SLIDE 18: MANY OF US ARE WALKING WITH ABRAHAM AND ISAAC
And so as we think about Abraham and Isaac on that long walk home, I sort of imagine many of us are walking with them. As parents we often sacrifice our children to our own ego needs and our own aspirations. We don’t intend to hurt our children. It just happens, when we aren’t looking. As children many of us are still among the emotionally walking wounded. We managed to grow up, but somewhere deep inside we still bear the wounds that won’t heal and the scars of familial conflict.
SLIDE 19: GOD FORGIVES AND WELCOMES US HOME
Most of the time like Abraham our parents meant well. Those of us who are parents know how easy it is to hear the voices inside our own heads and mistake them for instructions from the gods. When we play children’s games we often claim the right of “do over.” As children and then again as parents we learn that there are very few “do overs” in life. And so we limp toward home, having felt the knife edge at our throats, scared beyond belief, or we thank God the angel restrained our hand, and maybe sometimes we regret the angel was too slow or the knife slipped and we find ourselves walking alone. God does not want sacrifice. God wants principled behavior. And God forgives. As much as we mess up. As dysfunctional as our family lives maybe. God forgives and welcomes us home.

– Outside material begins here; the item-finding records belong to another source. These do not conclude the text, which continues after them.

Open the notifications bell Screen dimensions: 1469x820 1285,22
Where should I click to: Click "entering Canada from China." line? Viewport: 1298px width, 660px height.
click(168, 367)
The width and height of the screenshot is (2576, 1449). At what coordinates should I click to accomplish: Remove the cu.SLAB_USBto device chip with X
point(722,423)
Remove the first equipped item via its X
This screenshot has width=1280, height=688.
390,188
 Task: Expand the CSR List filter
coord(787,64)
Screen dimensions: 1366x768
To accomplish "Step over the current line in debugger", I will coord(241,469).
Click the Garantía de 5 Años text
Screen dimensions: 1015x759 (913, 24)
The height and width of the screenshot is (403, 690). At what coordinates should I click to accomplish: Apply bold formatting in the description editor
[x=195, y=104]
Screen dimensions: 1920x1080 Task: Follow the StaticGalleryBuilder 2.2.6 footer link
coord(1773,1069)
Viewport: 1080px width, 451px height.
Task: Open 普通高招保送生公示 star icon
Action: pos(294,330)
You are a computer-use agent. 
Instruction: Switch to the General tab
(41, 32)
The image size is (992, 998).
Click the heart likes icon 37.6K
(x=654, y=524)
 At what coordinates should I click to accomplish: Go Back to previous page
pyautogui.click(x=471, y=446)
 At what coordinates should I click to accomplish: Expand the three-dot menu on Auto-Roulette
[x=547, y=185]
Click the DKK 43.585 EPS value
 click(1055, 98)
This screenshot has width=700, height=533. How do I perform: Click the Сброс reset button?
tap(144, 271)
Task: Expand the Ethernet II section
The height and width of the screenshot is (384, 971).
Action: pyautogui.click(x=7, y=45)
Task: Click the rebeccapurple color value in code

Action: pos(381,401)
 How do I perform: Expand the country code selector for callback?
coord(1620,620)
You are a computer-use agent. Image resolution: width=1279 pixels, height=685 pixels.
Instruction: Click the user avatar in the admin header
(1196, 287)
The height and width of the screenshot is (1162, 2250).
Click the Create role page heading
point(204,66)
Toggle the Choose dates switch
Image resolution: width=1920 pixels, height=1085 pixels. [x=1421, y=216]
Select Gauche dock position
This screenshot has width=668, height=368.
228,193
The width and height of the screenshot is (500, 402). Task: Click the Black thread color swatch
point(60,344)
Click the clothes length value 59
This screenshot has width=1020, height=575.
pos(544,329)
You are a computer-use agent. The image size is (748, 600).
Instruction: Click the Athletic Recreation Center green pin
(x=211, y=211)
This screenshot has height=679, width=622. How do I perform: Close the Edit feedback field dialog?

SLIDE 20: DO JUSTICE, LOVE KINDNESS, WALK HUMBLY
So as I walk toward home I remember the words of Micah. Micah 6: 6 “With what shall I come before the LORD, and bow myself before God on high? Shall I come before him with burnt offerings, with calves a year old? 7 Will the LORD be pleased with thousands of rams, with ten thousands of rivers of oil? Shall I give my first-born for my transgression, the fruit of my body for the sin of my soul?” 8 God has showed you, O people, what is good; and what does the LORD require of you but to do justice, and to love kindness, and to walk humbly with your God!